(Beginning of EXTRACTED DATA)
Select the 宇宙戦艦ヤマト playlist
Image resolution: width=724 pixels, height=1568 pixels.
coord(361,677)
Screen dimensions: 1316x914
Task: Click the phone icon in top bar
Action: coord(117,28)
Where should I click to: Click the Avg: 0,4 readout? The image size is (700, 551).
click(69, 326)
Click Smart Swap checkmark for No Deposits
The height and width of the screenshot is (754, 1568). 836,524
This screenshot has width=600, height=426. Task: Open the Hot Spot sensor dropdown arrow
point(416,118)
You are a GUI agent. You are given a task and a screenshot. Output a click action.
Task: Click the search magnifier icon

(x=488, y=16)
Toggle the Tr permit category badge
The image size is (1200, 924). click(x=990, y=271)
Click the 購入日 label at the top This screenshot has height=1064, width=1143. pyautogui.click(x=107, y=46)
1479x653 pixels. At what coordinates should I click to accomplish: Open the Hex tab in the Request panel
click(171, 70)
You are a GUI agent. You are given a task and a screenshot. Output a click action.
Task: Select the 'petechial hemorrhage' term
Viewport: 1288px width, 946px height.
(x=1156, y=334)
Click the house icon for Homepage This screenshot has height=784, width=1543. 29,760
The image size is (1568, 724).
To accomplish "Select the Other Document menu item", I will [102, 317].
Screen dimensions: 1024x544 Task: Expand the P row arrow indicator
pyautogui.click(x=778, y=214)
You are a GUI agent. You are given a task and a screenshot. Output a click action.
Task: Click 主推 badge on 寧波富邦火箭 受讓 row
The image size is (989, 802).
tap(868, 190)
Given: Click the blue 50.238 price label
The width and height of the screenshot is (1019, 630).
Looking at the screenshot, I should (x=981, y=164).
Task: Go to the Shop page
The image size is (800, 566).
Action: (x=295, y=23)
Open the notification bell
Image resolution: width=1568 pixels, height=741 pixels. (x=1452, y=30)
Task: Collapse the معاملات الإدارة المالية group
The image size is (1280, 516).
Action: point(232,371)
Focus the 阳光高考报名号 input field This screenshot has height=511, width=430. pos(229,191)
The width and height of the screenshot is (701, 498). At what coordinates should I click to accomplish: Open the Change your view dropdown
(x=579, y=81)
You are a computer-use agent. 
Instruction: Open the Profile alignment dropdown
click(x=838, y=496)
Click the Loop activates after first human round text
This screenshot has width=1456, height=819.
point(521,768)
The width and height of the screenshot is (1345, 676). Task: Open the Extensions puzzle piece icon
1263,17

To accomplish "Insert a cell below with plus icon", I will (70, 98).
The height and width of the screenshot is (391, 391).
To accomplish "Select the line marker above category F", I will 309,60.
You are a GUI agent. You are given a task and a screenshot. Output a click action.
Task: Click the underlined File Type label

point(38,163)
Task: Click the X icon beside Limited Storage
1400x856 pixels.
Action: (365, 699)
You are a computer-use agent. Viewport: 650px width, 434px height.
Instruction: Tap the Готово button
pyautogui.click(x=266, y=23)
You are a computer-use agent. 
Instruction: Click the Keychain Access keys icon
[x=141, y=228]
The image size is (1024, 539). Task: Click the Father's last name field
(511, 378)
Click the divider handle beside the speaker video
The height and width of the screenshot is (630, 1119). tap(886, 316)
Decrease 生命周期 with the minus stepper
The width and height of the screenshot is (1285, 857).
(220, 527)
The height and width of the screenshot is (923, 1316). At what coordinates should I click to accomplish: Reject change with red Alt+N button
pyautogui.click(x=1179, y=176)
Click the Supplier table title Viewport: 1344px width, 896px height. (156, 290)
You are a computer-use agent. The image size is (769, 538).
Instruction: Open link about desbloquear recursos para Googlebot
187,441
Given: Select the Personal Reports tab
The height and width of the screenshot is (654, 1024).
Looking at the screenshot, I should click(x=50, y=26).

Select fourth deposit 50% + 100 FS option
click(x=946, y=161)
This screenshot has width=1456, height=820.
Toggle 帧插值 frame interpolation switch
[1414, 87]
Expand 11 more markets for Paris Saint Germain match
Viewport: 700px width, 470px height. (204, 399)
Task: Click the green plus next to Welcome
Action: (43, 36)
(End of EXTRACTED DATA)
REQUIREMENT:
Now that the records have been shown, restate each one word for word.

YOUR RESPONSE:
Select the 宇宙戦艦ヤマト playlist
Image resolution: width=724 pixels, height=1568 pixels.
coord(361,677)
Screen dimensions: 1316x914
Task: Click the phone icon in top bar
Action: coord(117,28)
Where should I click to: Click the Avg: 0,4 readout? The image size is (700, 551).
click(69, 326)
Click Smart Swap checkmark for No Deposits
The height and width of the screenshot is (754, 1568). 836,524
This screenshot has width=600, height=426. Task: Open the Hot Spot sensor dropdown arrow
point(416,118)
You are a GUI agent. You are given a task and a screenshot. Output a click action.
Task: Click the search magnifier icon

(x=488, y=16)
Toggle the Tr permit category badge
The image size is (1200, 924). click(x=990, y=271)
Click the 購入日 label at the top This screenshot has height=1064, width=1143. pyautogui.click(x=107, y=46)
1479x653 pixels. At what coordinates should I click to accomplish: Open the Hex tab in the Request panel
click(171, 70)
You are a GUI agent. You are given a task and a screenshot. Output a click action.
Task: Select the 'petechial hemorrhage' term
Viewport: 1288px width, 946px height.
(x=1156, y=334)
Click the house icon for Homepage This screenshot has height=784, width=1543. 29,760
The image size is (1568, 724).
To accomplish "Select the Other Document menu item", I will [102, 317].
Screen dimensions: 1024x544 Task: Expand the P row arrow indicator
pyautogui.click(x=778, y=214)
You are a GUI agent. You are given a task and a screenshot. Output a click action.
Task: Click 主推 badge on 寧波富邦火箭 受讓 row
The image size is (989, 802).
tap(868, 190)
Given: Click the blue 50.238 price label
The width and height of the screenshot is (1019, 630).
Looking at the screenshot, I should (x=981, y=164).
Task: Go to the Shop page
The image size is (800, 566).
Action: (x=295, y=23)
Open the notification bell
Image resolution: width=1568 pixels, height=741 pixels. (x=1452, y=30)
Task: Collapse the معاملات الإدارة المالية group
The image size is (1280, 516).
Action: point(232,371)
Focus the 阳光高考报名号 input field This screenshot has height=511, width=430. pos(229,191)
The width and height of the screenshot is (701, 498). At what coordinates should I click to accomplish: Open the Change your view dropdown
(x=579, y=81)
You are a computer-use agent. 
Instruction: Open the Profile alignment dropdown
click(x=838, y=496)
Click the Loop activates after first human round text
This screenshot has width=1456, height=819.
point(521,768)
The width and height of the screenshot is (1345, 676). Task: Open the Extensions puzzle piece icon
1263,17

To accomplish "Insert a cell below with plus icon", I will (70, 98).
The height and width of the screenshot is (391, 391).
To accomplish "Select the line marker above category F", I will 309,60.
You are a GUI agent. You are given a task and a screenshot. Output a click action.
Task: Click the underlined File Type label

point(38,163)
Task: Click the X icon beside Limited Storage
1400x856 pixels.
Action: (365, 699)
You are a computer-use agent. Viewport: 650px width, 434px height.
Instruction: Tap the Готово button
pyautogui.click(x=266, y=23)
You are a computer-use agent. 
Instruction: Click the Keychain Access keys icon
[x=141, y=228]
The image size is (1024, 539). Task: Click the Father's last name field
(511, 378)
Click the divider handle beside the speaker video
The height and width of the screenshot is (630, 1119). tap(886, 316)
Decrease 生命周期 with the minus stepper
The width and height of the screenshot is (1285, 857).
(220, 527)
The height and width of the screenshot is (923, 1316). At what coordinates should I click to accomplish: Reject change with red Alt+N button
pyautogui.click(x=1179, y=176)
Click the Supplier table title Viewport: 1344px width, 896px height. (156, 290)
You are a computer-use agent. The image size is (769, 538).
Instruction: Open link about desbloquear recursos para Googlebot
187,441
Given: Select the Personal Reports tab
The height and width of the screenshot is (654, 1024).
Looking at the screenshot, I should click(x=50, y=26).

Select fourth deposit 50% + 100 FS option
click(x=946, y=161)
This screenshot has width=1456, height=820.
Toggle 帧插值 frame interpolation switch
[1414, 87]
Expand 11 more markets for Paris Saint Germain match
Viewport: 700px width, 470px height. (204, 399)
Task: Click the green plus next to Welcome
Action: (43, 36)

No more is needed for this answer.